Niedawno w telewizji widziałam materiał o Polce, która w akcie desperacji zorganizowała porwanie swojej córki. Były mąż kobiety, muzułmanin, wywiózł małą do swojego kraju. Ja cudem uniknęłam podobnego losu…
Od ukończenia studiów na wydziale lingwistyki stosowanej pracowałam w Egipcie jako opiekunka turystów przyjeżdżających z Polski lub Niemiec. Mieszkałam w Hurghadzie. Życie w Egipcie można podzielić na dwie fazy. Najważniejsza jest praca zawodowa, wyjazdy z grupami, codzienna rezydencka opieka nad przybyłymi. Druga to życie osobiste. Czasu na nie jest niewiele, ale jednak.
Rok po moim przyjeździe poznałam Abdula, którego imię znaczy Sługa Wszechwiedzącego. Był niesamowicie przystojny, o trzy lata ode mnie starszy. Skończył studia hotelarskie we Francji, pracował jako menedżer w dużym hotelu, w którym często zatrzymywały się polskie grupy, i na świat patrzył z zachodniego punktu widzenia. Takiego jak mój.

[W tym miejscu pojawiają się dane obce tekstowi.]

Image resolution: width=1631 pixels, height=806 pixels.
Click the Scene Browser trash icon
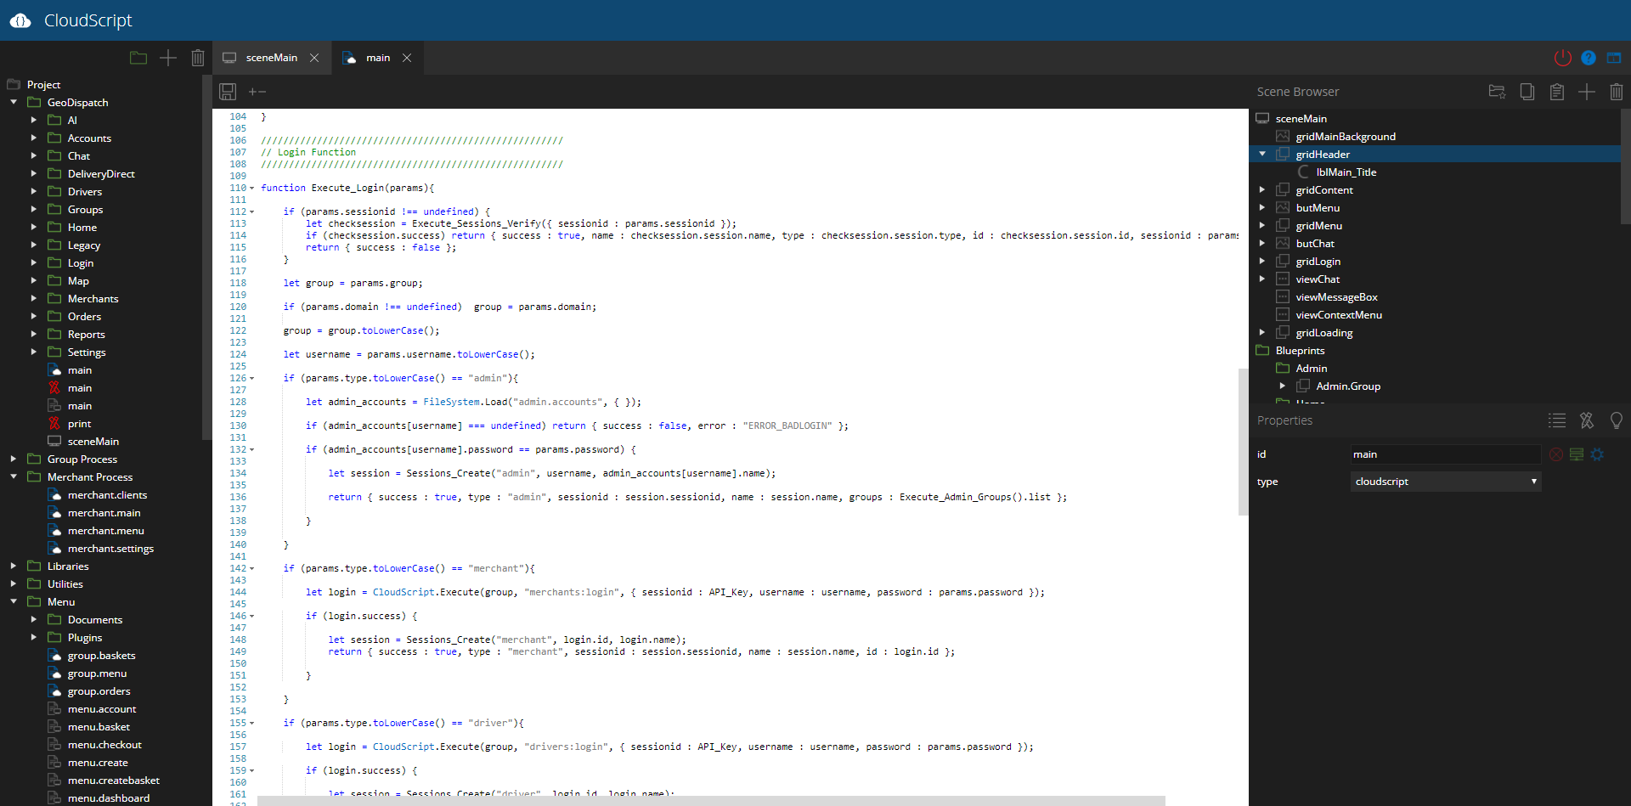[x=1616, y=92]
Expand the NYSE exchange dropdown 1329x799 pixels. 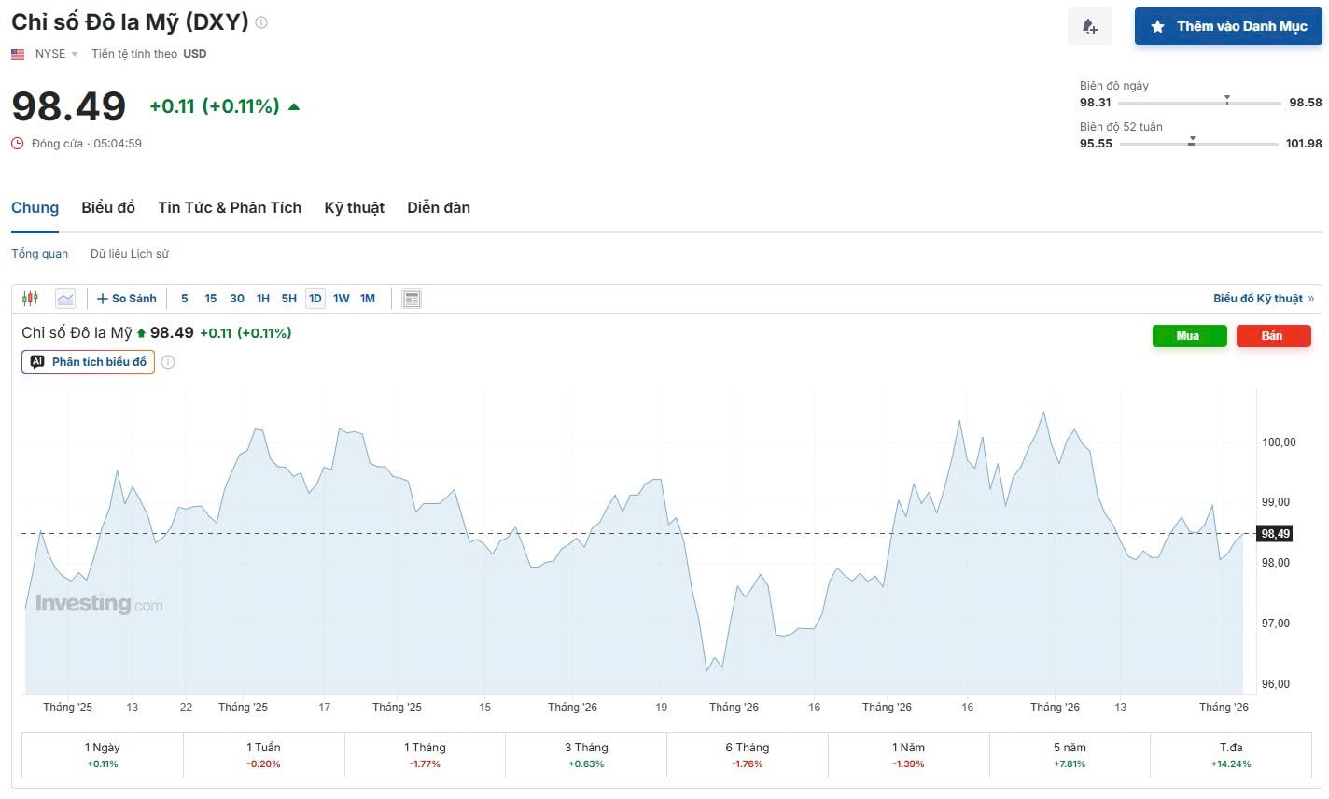tap(75, 54)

Oboje uznawaliśmy, że wolność jednostki i demokracja są święte, i nikomu nie wolno ich naruszać. Były też wspólne fascynacje literackie i zauroczenie kinem europejskim. Chociaż uważałam się już za dorosłą, nie myślałam w sposób rozsądny. Próbowała mi to uświadomić moja mama, kiedy przyjechałam do Polski na miesiąc zaległego urlopu.
W czasie jednego z wieczorów, gdy tata i brat oglądali w telewizji mecz piłkarski, zaszyłam się z moją mamą i siostrą w drugim końcu mieszkania. Wtedy powiedziałam im o Abdulu. Siostra była zachwycona, że będzie miała egipskiego szwagra, lecz mama znieruchomiała, a jej uśmiech znikł.
– Alu, myślałam, że jesteś mądrą dziewczyną. To człowiek wychowany w całkiem innej kulturze. W innej wierze. Oni nie rozumieją nas, my nie rozumiemy ich. A ich kobiety…
– Mamo – przerwałam jej. – Abdul jest zupełnie inny. To nie jakiś muzułmański fanatyk. Studiował we Francji, marzy o demokracji. Nie każe mi siedzieć w domu i zasłaniać twarzy. Będę pracować jak teraz! A poza tym, on mnie kocha, a ja jego.
Na tym właściwie nasza rozmowa się skończyła. Wieczorem, kiedy wracałam po kąpieli z łazienki, zatrzymałam się przed drzwiami sypialni rodziców. Rozmawiali ze sobą po cichu, ale ja słyszałam każde ich słowo.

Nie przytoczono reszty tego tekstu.